Lecture Notes in Pattern Recognition: Episode 22 – Norm-dependent Gradients

These are the lecture notes for FAU’s YouTube Lecture “Pattern Recognition“. This is a full transcript of the lecture video & matching slides. We hope, you enjoy this as much as the videos. Of course, this transcript was created with deep learning techniques largely automatically and only minor manual modifications were performed. Try it yourself! If you spot mistakes, please let us know!

Welcome back to pattern recognition. Today we want to look a bit more into optimization and the topic today will be looking into the actual update direction. We’ve seen the gradient descent methods in the previous video and today we want to have a couple of thoughts on how to pick the particular update direction.

Image under CC BY 4.0 from the Pattern Recognition Lecture

These are different kinds of steepest descent methods and even the normalized ones we might want to consider what update direction we actually want to choose. What we actually want to get is the largest decrease in the linear approximation of f. Technically we could also constrain this gradient direction by a unit ball of an Lp norm. So here we would then search for the update direction as the minimum over sum u that has a length of one according to our norm. Then the projection of the gradient onto this norm. So we observe that if we do this kind of optimization for selecting the update direction, then the steepest direction might not be simply the negative gradient direction. But it may depend on the chosen norm. So the negative gradient is not necessarily the best choice for the search direction.

Let’s look into a bit of an idea of how to perform this and here we want to think about some linear ideas. We consider now the first-order Taylor approximation of f(x+u). If we want to look at that in the selected position x then we can approximate f(x+u) as f(x) plus the gradient of f(x) inner product with this unit ball u. So here this inner product of the gradient and the unit ball is the directional derivative of x in direction u. So the vector u denotes a descent direction. If the inner product with the gradient vector is negative which means that we have this inner product smaller than zero.

Now this gives then rise to a new steepest descent method. We again have the function we have the initial estimate but now we also have a norm. We initialize with k to zero and the first thing that we do is compute the update direction. So here it’s not just a negative gradient but we compute the steepest descent according to our norm. Then we do the 1D line search and we update with the appropriate fit and then we iterate until we are converged. So there’s only a little change in x.

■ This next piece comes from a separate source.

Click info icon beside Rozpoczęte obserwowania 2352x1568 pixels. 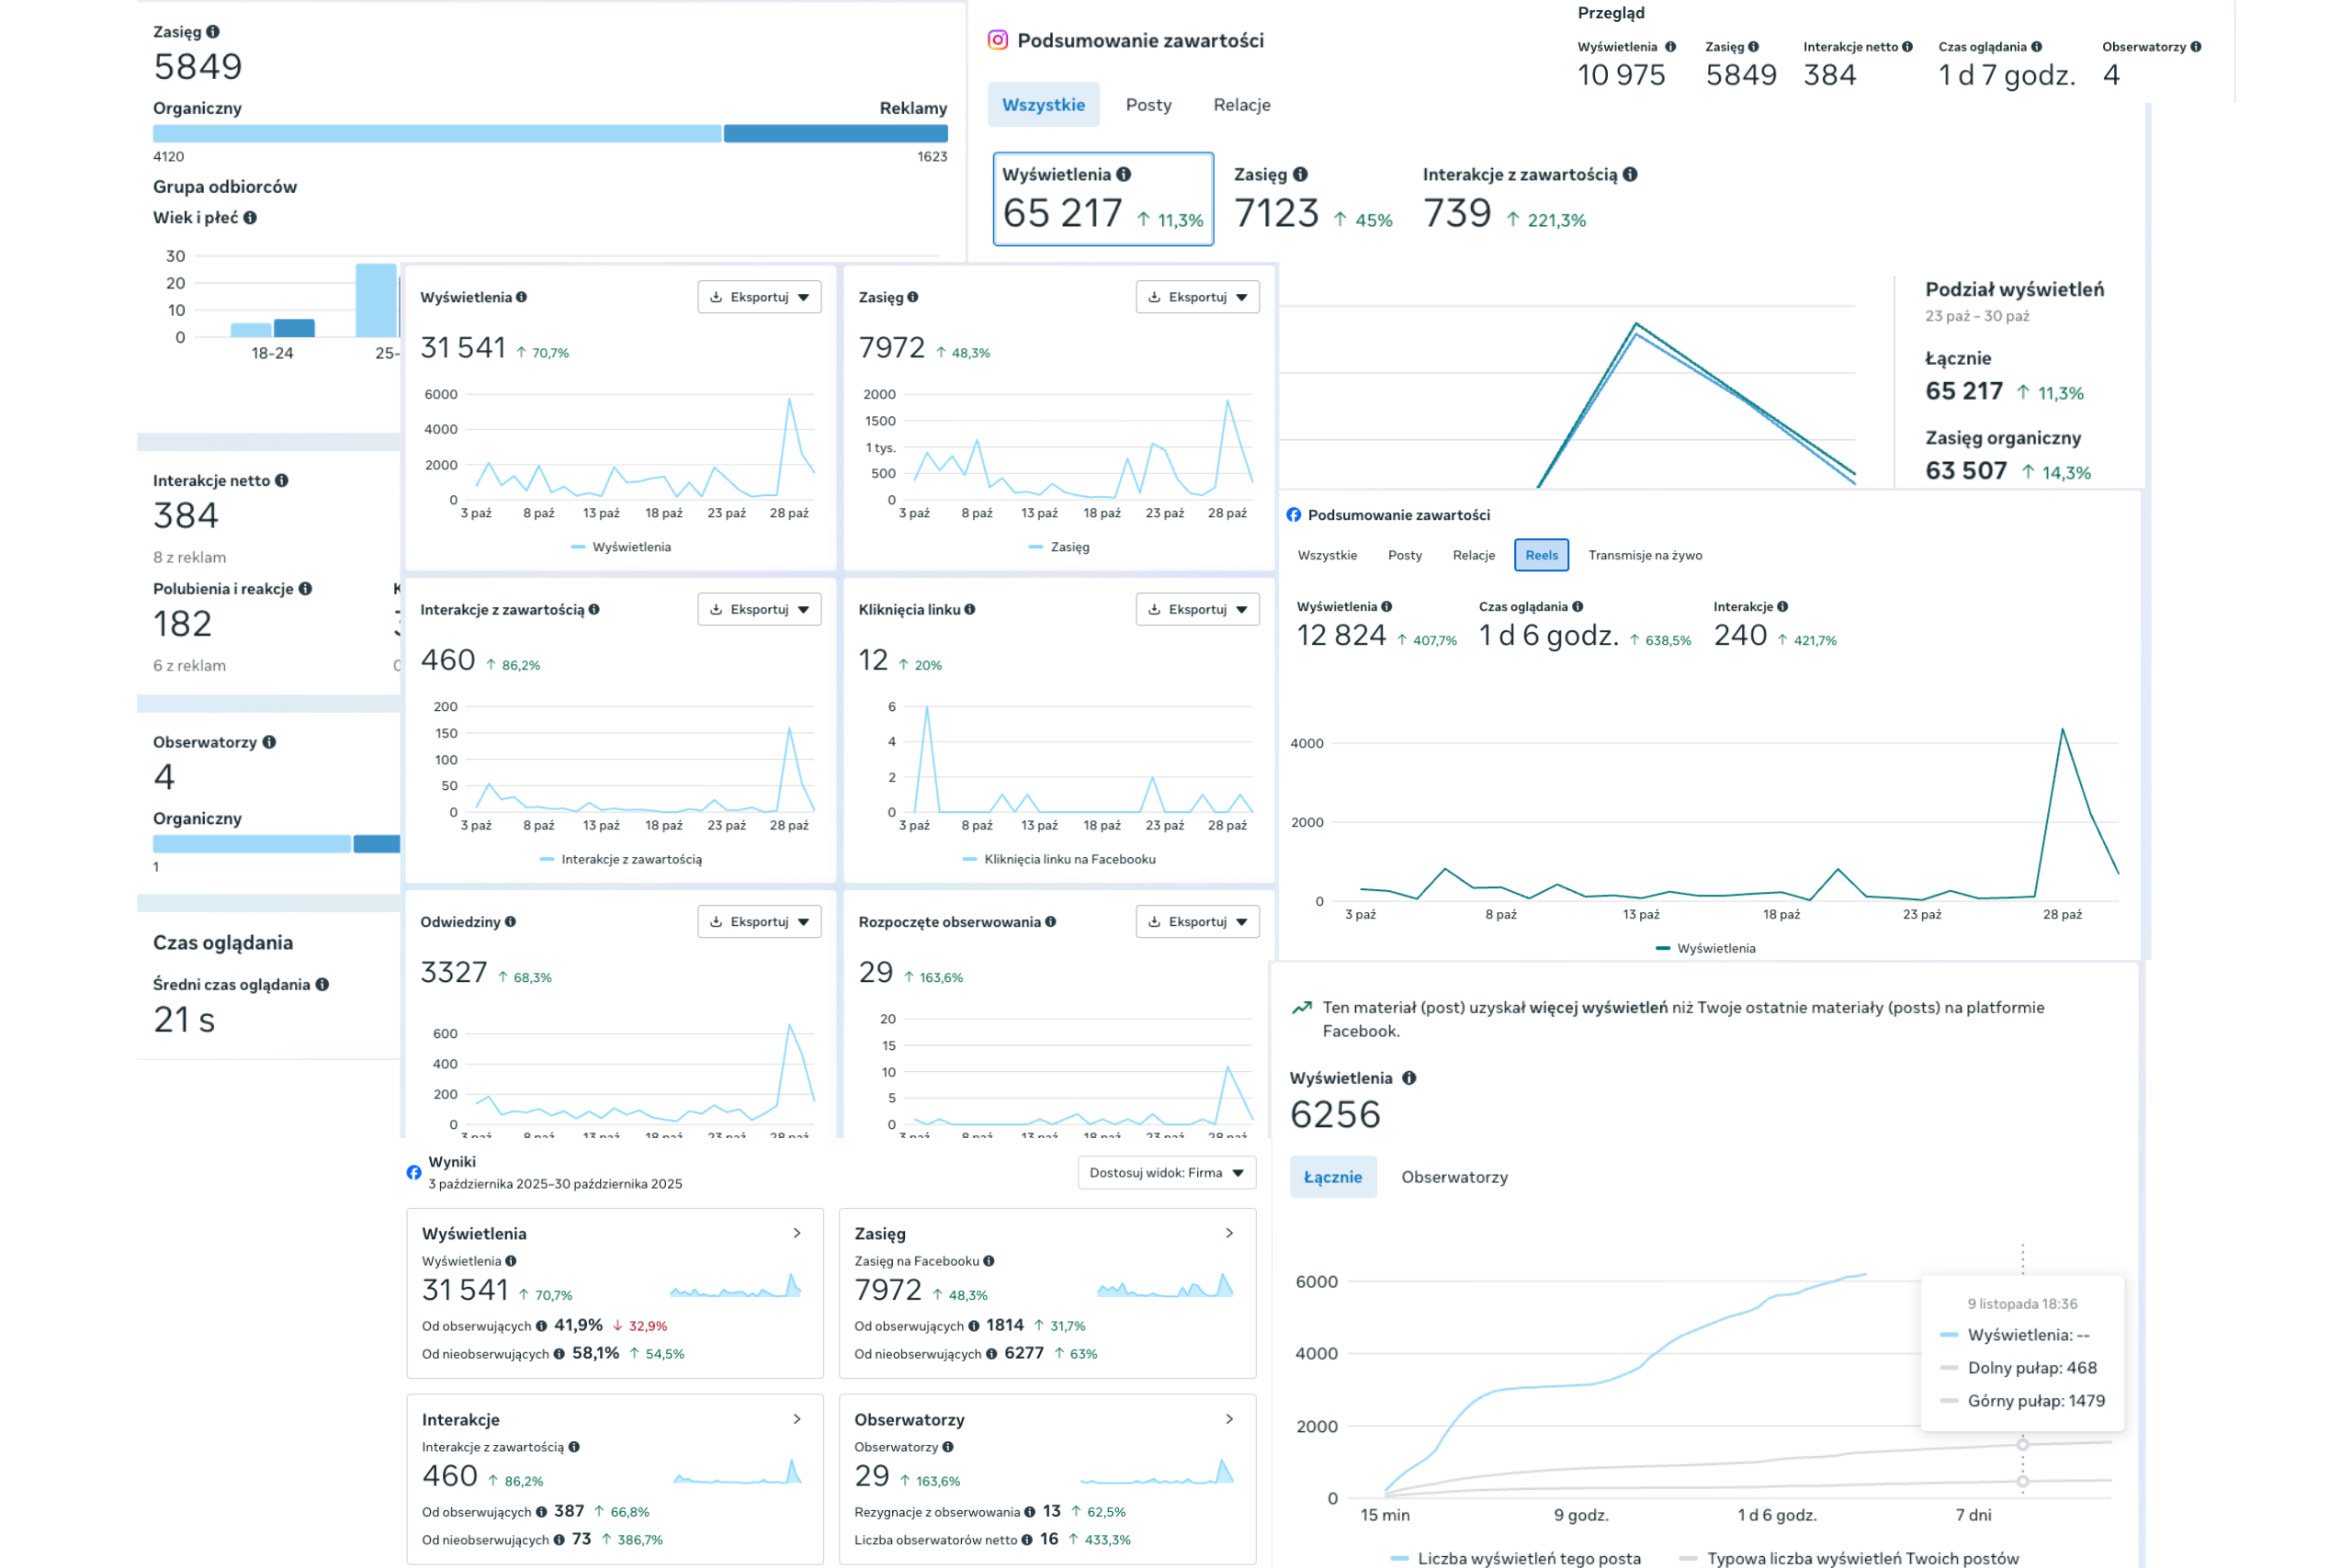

Image under CC BY 4.0 from the Pattern Recognition Lecture

Now let’s have a look at different norms. Let’s look at the unit ball for the L₂ norm. So here we have indicated the negative gradient direction. This is our unit ball and now we are looking for essentially all of the directions u and we seek the direction u that has essentially the largest projection of our negative gradient direction onto u. If we think about that you can see well it is exactly the negative gradient direction. So for the case of the L₂ norm, our statement that the negative gradient direction is the direction of steepest descent is actually true.

Image under CC BY 4.0 from the Pattern Recognition Lecture

Now let’s consider other norms. We’ll start with the L₁ norm now in the L₁ norm we have a different unit ball. A unit ball looks like this. Now again we vary u over all of the boundaries of our unit ball. Now we look for the direction that produces the maximum projection of the negative gradient onto our unit ball. We see it lies here. So this is the longest projection of our negative gradient direction onto the unit ball of the L₁ norm. So this is interesting because we essentially end up exactly with one of the coordinate axes. Now let’s look into a second example. Here we see if the negative gradient direction would be in this direction again we end up with exactly a projection onto one of our coordinate axes.